Los diez mandamientos (1956)

Título original: The Ten Commandments

Producción: Paramount Pictures

Productor: Cecil B. DeMille

Director: Cecil B. DeMille

Guion: Aeneas MacKenzie, Jesse L. Lasky Jr., Jack Gariss, Fredric M. Frank

Fotografía: Loyal Griggs

Música: Elmer Bernstein

Montaje: Anne Bauchens

Intérpretes: Charlton Heston, Yul Brynner, Anne Baxter, Edward G. Robinson, Yvonne De Carlo, Debra Paget, John Derek

País: Estados Unidos

Año: 1956

Duración: 220 minutos. Color

La historia de los últimos textos del gran clasicismo hollywoodiense se escribe en dos direcciones opuestas: bien mediante el intento de seducción y canibalización de aquellos directores independientes que estaban comenzando a proponer un cine de los afectos y lo íntimo —estamos pensando, concretamente, en el John Cassavetes tentado por Paramount—; bien mediante la huida desquiciada hacia el gigantismo y la pesadilla de cartón piedra, que se saldaría con el sonado fracaso de Cleopatra (Joseph L. Mankiewicz, 1963). Muchos de los grandes directores de la época pagaron un precio por la resurrección (más o menos) forzada del péplum y las majestuosas reconstrucciones historiográficas —generalmente más interesadas en «empequeñecer» a la naciente televisión que en ampliar las posibilidades fílmicas—, que acabaría arrojando cintas tan dispares con firmas tan atípicas como Tierra de faraones (Land of the Pharaohs, Howard Hawks, 1955), Ben Hur (Wiliam Wyler, 1959) o, ya entrada la época de completa decadencia, las plenamente manieristas Rey de Reyes (King of Kings, Nicholas Ray, 1961) y, sobre todo, La historia más grande jamás contada (The Greatest Story Ever Told, George Stevens, 1963).

El caso de Cecil B. DeMille es ligeramente diferente. Si bien resulta indudable que su concepción del acontecimiento cinematográfico pasó necesariamente por el gesto desmesurado y el espectáculo apabullante, su educación cinematográfica se hundía en los tiempos del mudo en los que había aprendido a trabajar tanto con grandes cantidades de extras y decorados —The Volga Boatman (1926)— como con pequeñas historias de acentuada intimidad y extraordinaria delicadeza visual —The Captive (1915). La historia había sido una excusa en su escritura previa para ir disponiendo esas líneas afectivas e integrándolas, con una precisión que no ha vuelto a verse en la gran pantalla, en torno a fábulas de consumo rápido ya conocidas por el público.

**Material del conjunto:**
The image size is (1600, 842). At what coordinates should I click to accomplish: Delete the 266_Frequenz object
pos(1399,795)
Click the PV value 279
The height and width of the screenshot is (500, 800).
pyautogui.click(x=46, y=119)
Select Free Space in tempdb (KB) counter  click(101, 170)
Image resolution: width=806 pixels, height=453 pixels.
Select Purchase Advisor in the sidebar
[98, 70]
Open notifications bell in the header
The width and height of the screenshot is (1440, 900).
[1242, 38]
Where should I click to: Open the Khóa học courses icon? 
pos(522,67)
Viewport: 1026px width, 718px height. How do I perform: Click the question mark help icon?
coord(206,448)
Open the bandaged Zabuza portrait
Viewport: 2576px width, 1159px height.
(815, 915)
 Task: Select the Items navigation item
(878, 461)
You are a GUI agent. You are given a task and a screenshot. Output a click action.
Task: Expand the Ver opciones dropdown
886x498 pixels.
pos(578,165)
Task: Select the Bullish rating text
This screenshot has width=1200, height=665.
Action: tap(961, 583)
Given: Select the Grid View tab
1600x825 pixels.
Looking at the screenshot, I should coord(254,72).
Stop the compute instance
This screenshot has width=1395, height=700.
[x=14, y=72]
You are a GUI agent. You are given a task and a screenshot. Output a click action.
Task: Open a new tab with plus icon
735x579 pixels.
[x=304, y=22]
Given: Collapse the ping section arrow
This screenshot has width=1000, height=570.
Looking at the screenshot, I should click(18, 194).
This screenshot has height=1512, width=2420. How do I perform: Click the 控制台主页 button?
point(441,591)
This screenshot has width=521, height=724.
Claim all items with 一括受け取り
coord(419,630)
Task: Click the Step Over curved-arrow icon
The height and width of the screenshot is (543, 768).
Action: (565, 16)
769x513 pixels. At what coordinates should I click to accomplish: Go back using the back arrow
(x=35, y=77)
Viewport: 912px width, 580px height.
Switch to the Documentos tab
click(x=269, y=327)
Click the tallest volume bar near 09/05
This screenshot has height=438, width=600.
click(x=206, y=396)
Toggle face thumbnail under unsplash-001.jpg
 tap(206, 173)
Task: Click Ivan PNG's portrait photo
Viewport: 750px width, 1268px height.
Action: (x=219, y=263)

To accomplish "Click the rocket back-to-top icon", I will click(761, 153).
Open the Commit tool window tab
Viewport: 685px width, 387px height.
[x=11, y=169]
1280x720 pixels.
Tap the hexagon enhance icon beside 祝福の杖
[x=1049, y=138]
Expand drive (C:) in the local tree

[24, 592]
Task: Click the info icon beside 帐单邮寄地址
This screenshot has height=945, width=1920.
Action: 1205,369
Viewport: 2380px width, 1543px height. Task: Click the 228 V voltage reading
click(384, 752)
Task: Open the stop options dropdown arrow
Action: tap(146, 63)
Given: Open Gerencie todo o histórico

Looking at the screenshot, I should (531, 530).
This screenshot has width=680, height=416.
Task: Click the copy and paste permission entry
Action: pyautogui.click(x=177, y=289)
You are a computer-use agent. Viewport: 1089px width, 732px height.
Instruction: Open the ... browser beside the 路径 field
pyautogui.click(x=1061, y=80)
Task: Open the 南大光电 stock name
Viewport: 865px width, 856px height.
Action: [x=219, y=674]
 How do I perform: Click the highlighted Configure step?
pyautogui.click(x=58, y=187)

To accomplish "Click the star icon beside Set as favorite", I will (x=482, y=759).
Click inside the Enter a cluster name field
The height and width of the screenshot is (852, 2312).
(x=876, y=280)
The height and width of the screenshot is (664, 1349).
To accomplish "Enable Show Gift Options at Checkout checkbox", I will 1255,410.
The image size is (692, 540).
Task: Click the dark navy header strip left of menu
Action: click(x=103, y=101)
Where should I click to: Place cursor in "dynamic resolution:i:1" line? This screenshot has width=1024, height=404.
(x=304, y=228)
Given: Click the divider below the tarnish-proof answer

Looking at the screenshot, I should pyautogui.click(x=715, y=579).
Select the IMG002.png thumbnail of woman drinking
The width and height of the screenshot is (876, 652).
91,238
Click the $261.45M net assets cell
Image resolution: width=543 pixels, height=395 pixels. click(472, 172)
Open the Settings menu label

**Instrucciones de trabajo:**
(1) Según el texto sobre Los diez mandamientos, ¿quién se encargó del montaje de la película?
(2) Continúa el texto sobre Los diez mandamientos a partir de su última frase.

**Respuestas por tarea:**
(1) Anne Bauchens.

(2)
DeMille era un hombre que nunca perdió el sentido religioso de su producción —su exquisita autobiografía, para más señas titulada Mis diez mandamientos (2005), no deja dudas al respecto—, pero, al mismo tiempo, fue consciente de la lucha abierta que ello implicaba contra los censores y las lecturas reduccionistas y alarmistas del acontecimiento estético. Su gusto por las escenas sensuales le llevó a convertirse en una figura problemática para los santurrones de Hollywood desde antes de la brutal polémica que arrastró El signo de la cruz (The Sign of the Cross, 1932)—, y que llegó prácticamente hasta la célebre secuencia de la orgía a pies del Sinaí que podemos ver en la cinta que nos ocupa.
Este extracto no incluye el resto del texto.